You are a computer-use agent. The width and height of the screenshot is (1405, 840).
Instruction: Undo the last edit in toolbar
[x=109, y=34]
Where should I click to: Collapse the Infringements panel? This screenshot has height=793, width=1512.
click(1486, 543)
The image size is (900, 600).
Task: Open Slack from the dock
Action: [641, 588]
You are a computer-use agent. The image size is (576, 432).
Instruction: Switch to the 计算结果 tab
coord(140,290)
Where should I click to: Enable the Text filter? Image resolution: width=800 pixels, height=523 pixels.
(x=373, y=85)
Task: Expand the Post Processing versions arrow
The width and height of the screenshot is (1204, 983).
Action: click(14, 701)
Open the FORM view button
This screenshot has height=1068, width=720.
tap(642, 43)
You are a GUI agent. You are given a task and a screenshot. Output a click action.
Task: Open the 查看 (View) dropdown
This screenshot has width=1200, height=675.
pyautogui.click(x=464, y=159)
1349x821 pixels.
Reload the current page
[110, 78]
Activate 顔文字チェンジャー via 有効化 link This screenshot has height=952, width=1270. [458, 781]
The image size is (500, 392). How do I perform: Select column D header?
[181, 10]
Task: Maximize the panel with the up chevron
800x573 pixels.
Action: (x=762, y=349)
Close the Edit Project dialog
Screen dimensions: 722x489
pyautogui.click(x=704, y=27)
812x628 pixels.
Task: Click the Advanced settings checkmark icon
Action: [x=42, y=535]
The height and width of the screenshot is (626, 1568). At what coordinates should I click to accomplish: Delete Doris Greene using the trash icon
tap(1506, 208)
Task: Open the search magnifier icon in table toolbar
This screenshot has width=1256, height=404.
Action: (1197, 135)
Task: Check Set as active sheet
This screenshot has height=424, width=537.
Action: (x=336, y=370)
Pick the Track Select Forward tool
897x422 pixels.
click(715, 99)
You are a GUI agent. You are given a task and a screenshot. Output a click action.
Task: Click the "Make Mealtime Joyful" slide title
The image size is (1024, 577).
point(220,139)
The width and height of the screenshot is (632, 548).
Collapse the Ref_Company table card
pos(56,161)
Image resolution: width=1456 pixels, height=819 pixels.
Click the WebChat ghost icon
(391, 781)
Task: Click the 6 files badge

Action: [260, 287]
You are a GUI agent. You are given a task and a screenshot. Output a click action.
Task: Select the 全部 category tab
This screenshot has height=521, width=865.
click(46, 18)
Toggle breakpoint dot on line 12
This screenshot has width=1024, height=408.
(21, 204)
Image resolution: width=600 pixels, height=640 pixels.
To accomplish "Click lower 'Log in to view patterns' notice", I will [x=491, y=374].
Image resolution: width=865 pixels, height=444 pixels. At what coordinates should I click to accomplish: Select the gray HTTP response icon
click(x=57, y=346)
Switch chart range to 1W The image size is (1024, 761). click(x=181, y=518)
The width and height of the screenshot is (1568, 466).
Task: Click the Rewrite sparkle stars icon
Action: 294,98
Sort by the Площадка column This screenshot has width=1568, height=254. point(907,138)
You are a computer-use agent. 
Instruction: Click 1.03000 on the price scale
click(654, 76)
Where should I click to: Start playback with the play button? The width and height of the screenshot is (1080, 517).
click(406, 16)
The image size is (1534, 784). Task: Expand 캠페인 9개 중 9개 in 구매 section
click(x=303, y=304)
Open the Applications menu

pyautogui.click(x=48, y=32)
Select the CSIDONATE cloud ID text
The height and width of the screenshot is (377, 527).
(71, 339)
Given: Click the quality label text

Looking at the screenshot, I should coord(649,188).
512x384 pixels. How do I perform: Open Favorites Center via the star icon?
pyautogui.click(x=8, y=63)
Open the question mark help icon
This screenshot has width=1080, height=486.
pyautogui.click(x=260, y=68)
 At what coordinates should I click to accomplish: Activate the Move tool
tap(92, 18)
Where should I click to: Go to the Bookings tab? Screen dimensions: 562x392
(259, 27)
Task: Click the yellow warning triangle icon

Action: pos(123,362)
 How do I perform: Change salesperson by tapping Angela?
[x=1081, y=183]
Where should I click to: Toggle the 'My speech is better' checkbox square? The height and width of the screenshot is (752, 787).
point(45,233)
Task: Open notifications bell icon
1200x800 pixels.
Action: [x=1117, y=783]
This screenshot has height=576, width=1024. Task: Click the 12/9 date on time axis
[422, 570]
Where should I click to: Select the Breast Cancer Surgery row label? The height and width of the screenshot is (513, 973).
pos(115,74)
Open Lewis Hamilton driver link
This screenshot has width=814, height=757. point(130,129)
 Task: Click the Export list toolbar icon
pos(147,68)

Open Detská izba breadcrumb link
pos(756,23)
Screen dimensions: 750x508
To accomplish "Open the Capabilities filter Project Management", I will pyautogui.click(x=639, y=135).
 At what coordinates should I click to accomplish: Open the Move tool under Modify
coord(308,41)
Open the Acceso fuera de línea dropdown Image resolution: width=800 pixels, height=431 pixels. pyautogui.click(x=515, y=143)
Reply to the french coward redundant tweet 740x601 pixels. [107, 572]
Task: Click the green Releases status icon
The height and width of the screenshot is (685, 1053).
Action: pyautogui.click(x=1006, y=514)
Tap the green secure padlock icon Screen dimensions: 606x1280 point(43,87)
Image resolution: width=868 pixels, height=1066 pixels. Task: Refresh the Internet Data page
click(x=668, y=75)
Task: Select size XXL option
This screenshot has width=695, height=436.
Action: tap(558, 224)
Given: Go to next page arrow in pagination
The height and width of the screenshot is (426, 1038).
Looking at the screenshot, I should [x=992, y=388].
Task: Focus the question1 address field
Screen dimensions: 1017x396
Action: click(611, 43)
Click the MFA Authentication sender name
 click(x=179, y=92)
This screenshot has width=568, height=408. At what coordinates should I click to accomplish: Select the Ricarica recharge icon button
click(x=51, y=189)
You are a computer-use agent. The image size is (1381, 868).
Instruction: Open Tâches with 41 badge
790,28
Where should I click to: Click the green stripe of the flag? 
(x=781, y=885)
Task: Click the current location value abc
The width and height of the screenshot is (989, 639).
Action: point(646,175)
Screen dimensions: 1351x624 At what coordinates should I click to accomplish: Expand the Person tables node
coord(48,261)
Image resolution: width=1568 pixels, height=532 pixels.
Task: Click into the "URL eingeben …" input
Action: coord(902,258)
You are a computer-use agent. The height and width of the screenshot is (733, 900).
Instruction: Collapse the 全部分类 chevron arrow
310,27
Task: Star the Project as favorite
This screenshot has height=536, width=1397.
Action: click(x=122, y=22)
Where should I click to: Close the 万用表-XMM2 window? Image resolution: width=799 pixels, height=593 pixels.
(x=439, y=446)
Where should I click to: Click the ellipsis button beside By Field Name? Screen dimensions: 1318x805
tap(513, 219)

—————

● **Problem description**
Every line above from the line with "Task: Open the 查看 (View) dropdown" to the line with "Task: Check Set as active sheet", both included, must be reproduced exactly, and no other line may appear.

● **Response to the exercise**
Task: Open the 查看 (View) dropdown
This screenshot has width=1200, height=675.
pyautogui.click(x=464, y=159)
1349x821 pixels.
Reload the current page
[110, 78]
Activate 顔文字チェンジャー via 有効化 link This screenshot has height=952, width=1270. [458, 781]
The image size is (500, 392). How do I perform: Select column D header?
[181, 10]
Task: Maximize the panel with the up chevron
800x573 pixels.
Action: (x=762, y=349)
Close the Edit Project dialog
Screen dimensions: 722x489
pyautogui.click(x=704, y=27)
812x628 pixels.
Task: Click the Advanced settings checkmark icon
Action: [x=42, y=535]
The height and width of the screenshot is (626, 1568). At what coordinates should I click to accomplish: Delete Doris Greene using the trash icon
tap(1506, 208)
Task: Open the search magnifier icon in table toolbar
This screenshot has width=1256, height=404.
Action: (1197, 135)
Task: Check Set as active sheet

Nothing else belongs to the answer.